### EXERCISE
Copy out only the lines running from the one that contains "Instruction: Click the perimeter value 130.93" through the end of the listing. Pictures stay out.
*** MATERIAL PROVIDED ***
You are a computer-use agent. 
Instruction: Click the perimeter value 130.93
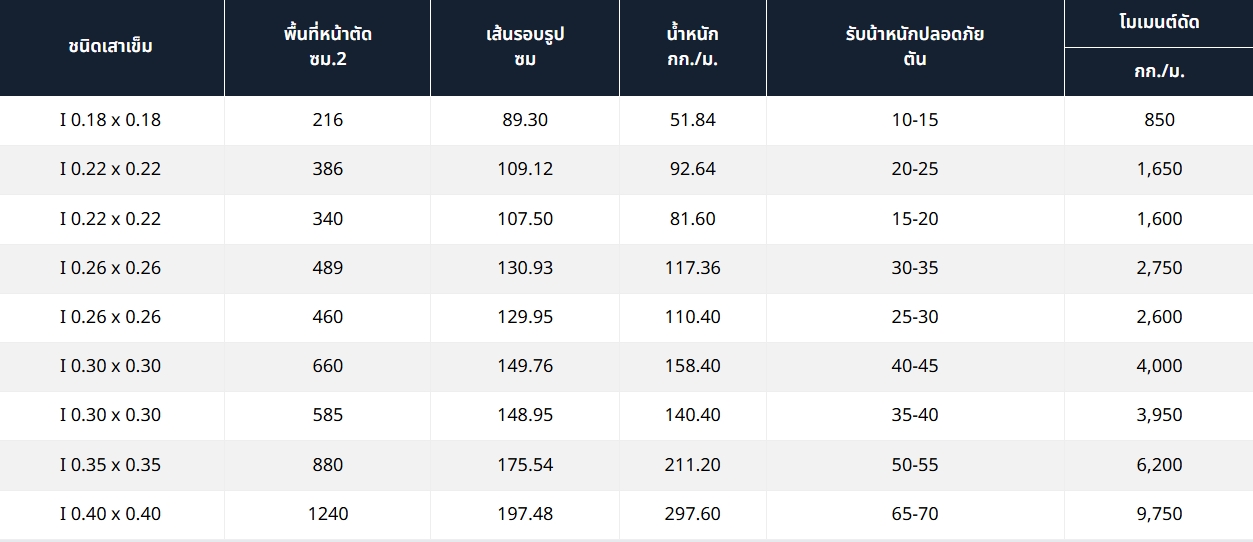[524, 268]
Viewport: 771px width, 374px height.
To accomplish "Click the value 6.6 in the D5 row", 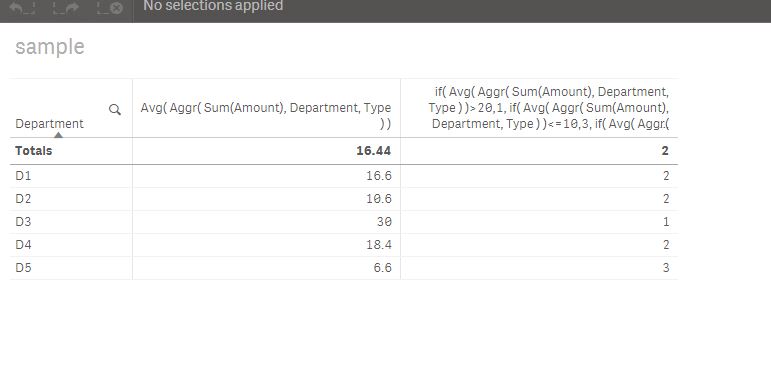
***
### SOLUTION FOR THIS PROBLEM
Instruction: Click the perimeter value 130.93
[524, 268]
Viewport: 771px width, 374px height.
To accomplish "Click the value 6.6 in the D5 row", 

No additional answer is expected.